Dakhla

To see the photos, click here.

We had a week off in Dakhla to kitesurf (get the map, is a small bay in the Western Sahara).  At first we were a bit upset we didn’t get to stay at the kitesurf camp, but soon realised staying in the city was quite cool.

 

We got to kitesurf every day, and at the end of the day, we would return to the hotel and go for a short walk around town.  Camel sandwiches, sweet pastries and freshly made smoothies were our teatime treats on the various shops we found.

 

The city is larger than it appears, and it somehow has a Mediterranean feeling with shops closed for siesta and crowds of people walking about and enjoying the seaside seating at sunset and into the night.  I was surprised to see how busy Dakhla streets get at 9PM.  Still, and despite the hotel being full, they don’t get much tourism and I could not find a single postcard for sale.

 

The people were very friendly, especially when they found that S. was Indian.  A man literally bursted into singing Bollywood themes for him (not for me, I was just the translator).  Is the guy with the high-vis vest in the photos.

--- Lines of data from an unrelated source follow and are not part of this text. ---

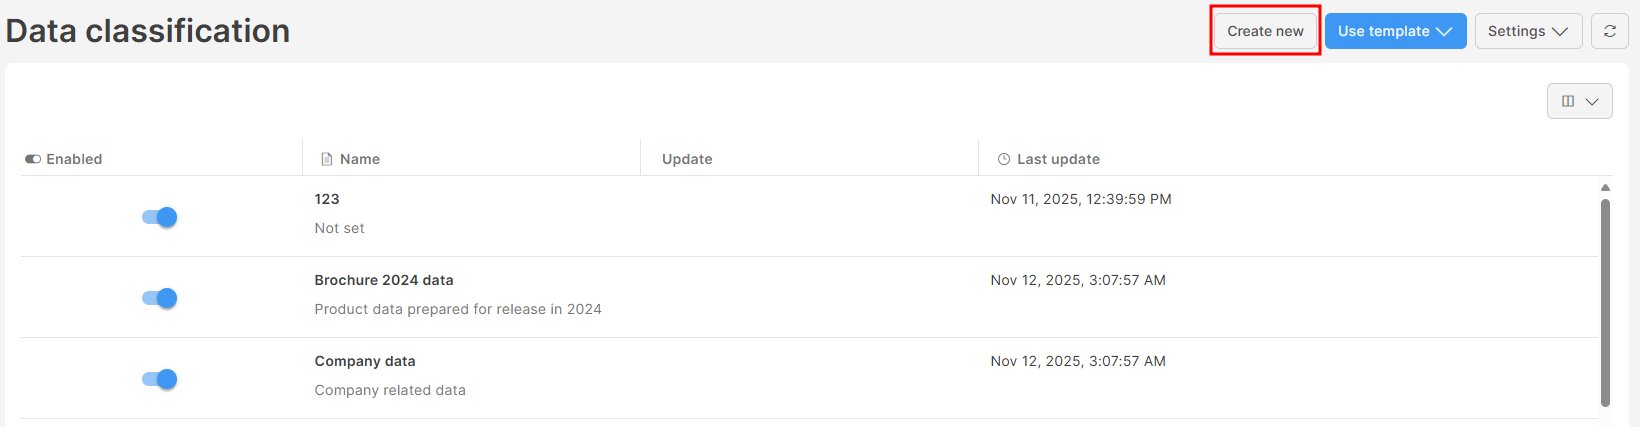Viewport: 1640px width, 427px height.
Task: Open the Company data entry
Action: 365,361
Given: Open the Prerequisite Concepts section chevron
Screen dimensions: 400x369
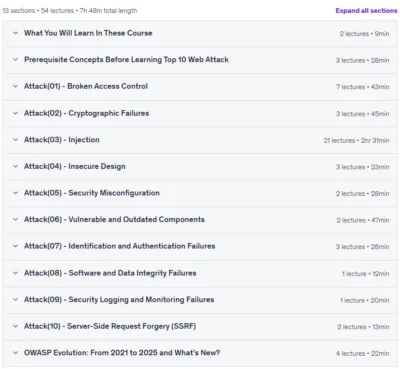Looking at the screenshot, I should (x=15, y=60).
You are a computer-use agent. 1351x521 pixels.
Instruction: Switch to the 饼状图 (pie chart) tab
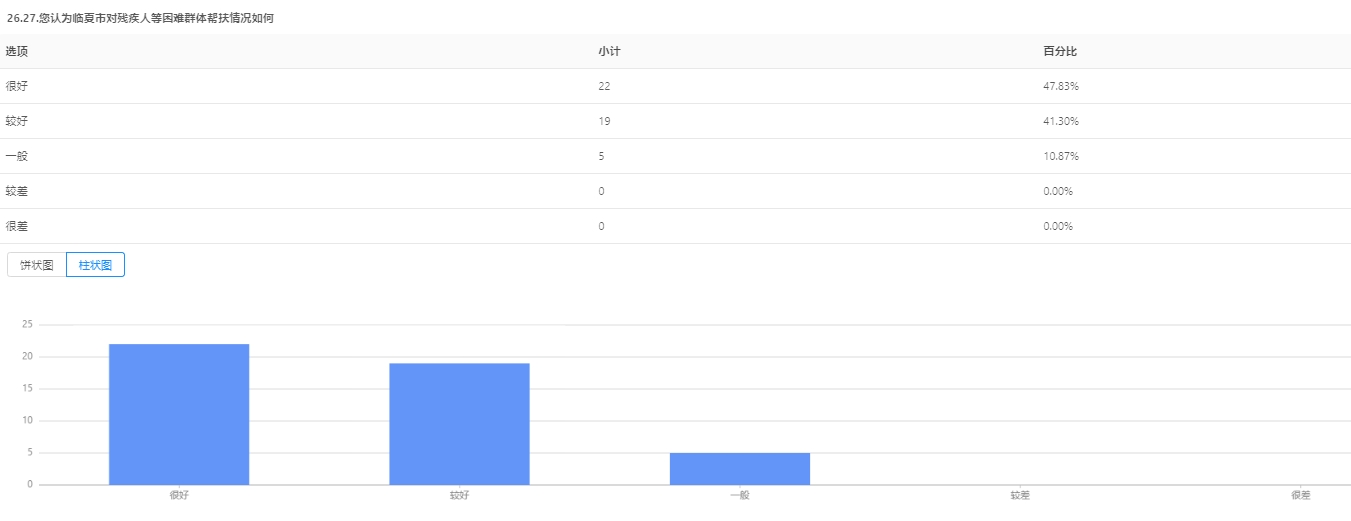pyautogui.click(x=36, y=265)
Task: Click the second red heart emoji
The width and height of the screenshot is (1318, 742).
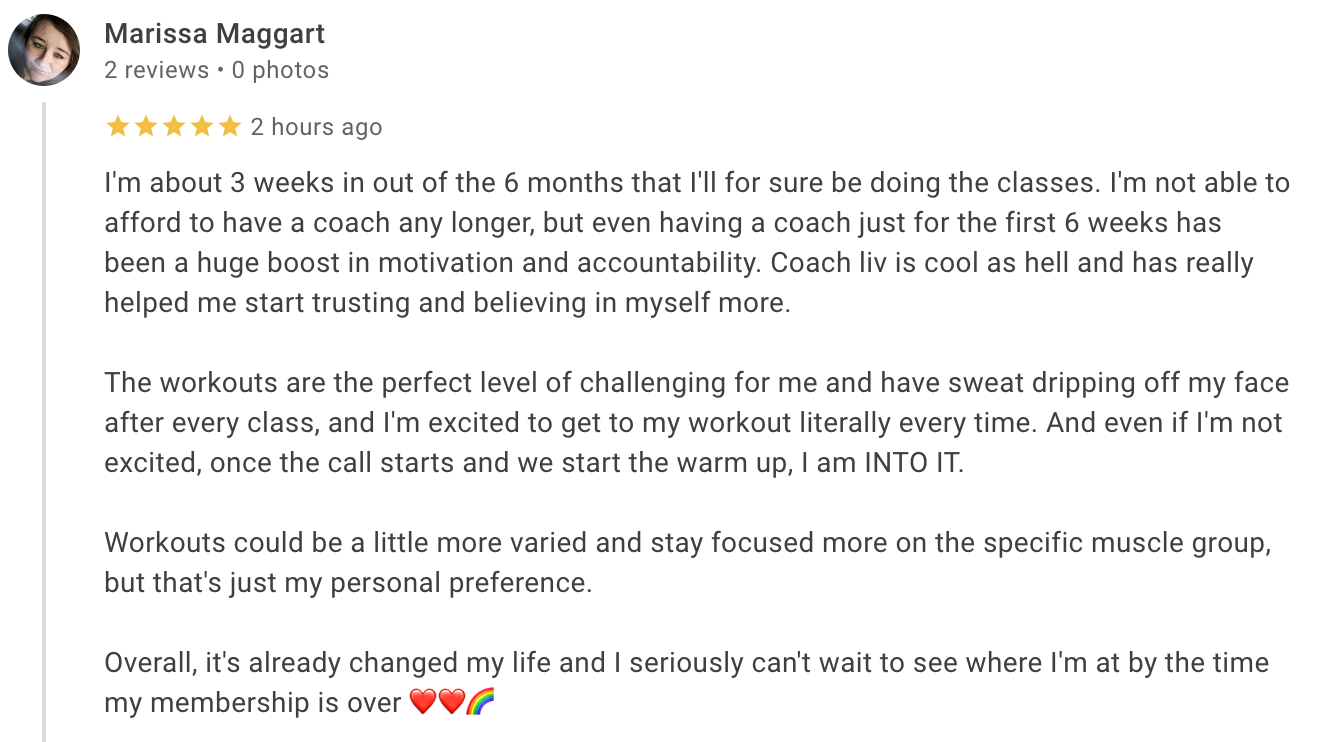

Our driver, a Sahrawi, also loved S. because they had the same skin colour and treated S. like a son.  Once again, I was just the translator.

 

And after a full week in Morocco, I didn’t get to eat couscous.  I definitely have to go back.

 

Para ver as fotos, é carregar aqui.

Fomos uma semana fazer kitesurf para Dakhla (uma baía no Sahara Ocidental, é ver no mapa).  Estávamos um pouco chateados por nao ter conseguido alojamento no campo de kite, mas acabámos por gostar imenso de estar na cidade.

 

Todos os dias fizemos kitesurf, e ao fim do dia voltávamos para a cidade onde iamos dar uma volta e lanchar.  Sandes de camelo, bolos da pastelaria e batidos de fruta fescos  enchiam-nos o estomago até ao jantar.

 

A cidade é bastante maior do que parece, e apesar de ser no meio do deserto tem o seu que de mediterraneo, com as lojas fechadas ‘a hora da sesta e muita gente a passear na avenida ‘a beira mar ao por do sol ou sentada nas esplanadas a beber chá.  Fiquei surpreendida com as multidoes que estavam na rua ‘as 9 da noite.  Apesar do hotel estar cheio, eles nao teem muito turismo, de tal maneira que nao encontrei um único postal ‘a venda.

 

As pessoas eram muito simpáticas, especialmente quando descobriam que o S. era Indiano.  De tal maneira que um homem desatou a cantar múscas de Bollywood só para o S (que eu só servia para traduzir).  O cantor aparece nas fotos com um colete reflector.

O nosso condutor, um homem do deserto, também adorou o S porque tinham a mesma cor de pele e tratava-o como um filho.  Mais uma vez, eu só traduzia…

 

E pronto, ao fim de uma semana em Marrocos viemos embora sem nunca comer cuscus.  Está claro que vou ter de voltar!